Just a couple weeks ago, Philip Glass and Laurie Anderson (see story, p. 22) didn’t know exactly what they would be performing at Carmel’s Sunset Center for their nearly sold-out duo gig on Sept. 23. But they didn’t need to.
“We’ve known each other 40 years,” Glass says by phone from New York. “I’ve known her through all her changes.”
But Glass divulged two of the pieces they will perform, works that resurrect two kindred souls they’ve lost.
One is “Wichita Vortex Sutra,” a 1966 poem Allen Ginsberg recorded into a tape recorder while traveling by bus across the Midwest. It’s an anti-war poem in which he traces the conservative movement – that he posits drove the country into the Vietnam War – back to places like Kansas.

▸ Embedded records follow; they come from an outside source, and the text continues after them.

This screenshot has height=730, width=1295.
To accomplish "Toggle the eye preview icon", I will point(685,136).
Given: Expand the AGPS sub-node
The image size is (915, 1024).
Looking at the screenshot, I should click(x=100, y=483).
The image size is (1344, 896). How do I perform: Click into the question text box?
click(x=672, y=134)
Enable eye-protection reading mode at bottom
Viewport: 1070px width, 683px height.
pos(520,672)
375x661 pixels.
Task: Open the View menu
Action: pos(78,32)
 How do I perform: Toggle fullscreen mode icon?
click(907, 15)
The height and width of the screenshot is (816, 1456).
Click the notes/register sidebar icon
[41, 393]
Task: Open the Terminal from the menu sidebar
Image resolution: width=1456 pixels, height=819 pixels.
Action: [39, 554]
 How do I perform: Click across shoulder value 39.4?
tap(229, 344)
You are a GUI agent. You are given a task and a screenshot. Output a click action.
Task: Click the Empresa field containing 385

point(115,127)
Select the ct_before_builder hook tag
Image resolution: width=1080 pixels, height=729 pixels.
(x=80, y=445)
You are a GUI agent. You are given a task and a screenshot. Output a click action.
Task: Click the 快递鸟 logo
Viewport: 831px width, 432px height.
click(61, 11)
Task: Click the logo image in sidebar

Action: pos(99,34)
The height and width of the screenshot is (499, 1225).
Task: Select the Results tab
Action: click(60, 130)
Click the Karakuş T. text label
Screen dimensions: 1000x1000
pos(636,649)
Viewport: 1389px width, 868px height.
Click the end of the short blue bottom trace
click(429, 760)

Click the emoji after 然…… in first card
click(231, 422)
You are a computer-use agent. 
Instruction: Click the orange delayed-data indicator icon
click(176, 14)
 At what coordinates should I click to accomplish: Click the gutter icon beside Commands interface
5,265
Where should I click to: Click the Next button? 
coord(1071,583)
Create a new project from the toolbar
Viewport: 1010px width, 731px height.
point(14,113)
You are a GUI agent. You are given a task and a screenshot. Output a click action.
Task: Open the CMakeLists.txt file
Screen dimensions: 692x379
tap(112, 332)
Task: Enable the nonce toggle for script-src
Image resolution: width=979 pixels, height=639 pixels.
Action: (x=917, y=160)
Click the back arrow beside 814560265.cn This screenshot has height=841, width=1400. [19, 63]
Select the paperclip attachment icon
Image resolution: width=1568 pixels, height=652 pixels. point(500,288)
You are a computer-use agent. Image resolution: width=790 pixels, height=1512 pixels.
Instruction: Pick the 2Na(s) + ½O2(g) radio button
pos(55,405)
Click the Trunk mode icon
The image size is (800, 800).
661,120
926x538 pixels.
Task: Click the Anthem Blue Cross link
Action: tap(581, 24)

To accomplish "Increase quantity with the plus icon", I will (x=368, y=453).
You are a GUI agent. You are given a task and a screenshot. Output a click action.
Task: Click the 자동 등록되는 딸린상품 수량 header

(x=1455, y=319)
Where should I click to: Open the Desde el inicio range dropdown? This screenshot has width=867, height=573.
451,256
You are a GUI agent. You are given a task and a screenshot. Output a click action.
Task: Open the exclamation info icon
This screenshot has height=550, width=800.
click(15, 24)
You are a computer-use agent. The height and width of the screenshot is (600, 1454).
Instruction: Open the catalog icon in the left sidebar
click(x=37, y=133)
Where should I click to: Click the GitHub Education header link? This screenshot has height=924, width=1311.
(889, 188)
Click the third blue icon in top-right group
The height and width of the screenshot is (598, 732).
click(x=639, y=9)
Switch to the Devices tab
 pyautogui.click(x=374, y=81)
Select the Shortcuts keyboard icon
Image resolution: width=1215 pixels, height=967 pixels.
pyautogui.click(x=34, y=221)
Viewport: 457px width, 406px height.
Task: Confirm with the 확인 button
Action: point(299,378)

Glass wrote music to accompany his poet friend’s reading of it. Ginsberg died in 1997, but last year, Glass and Anderson played a recording of his voice reading the poem in a tone of proclamation, and buoyed it with uplifting music.
“All we do is for this frightened thing we call Love!” Ginsberg howls.
Another piece is “Junior Dad,” a song from an avant-garde rock opera called Lulu that Lou Reed – Laurie Anderson’s late husband – created with Metallica.
It’s a big, languorous, guitar-and-drums dirge about, seemingly, the emotionally painful relationship Reed had with his father. The melody repeats in big chords for 20 minutes while Reed speak-sings his devastating and vulnerable lyrics: “Would you come to me/ If I was half drowning/ An arm above the last wave?”
This looks like the type of show in which every aspect comes from deep within, luring and challenging at the same time. It should be something else.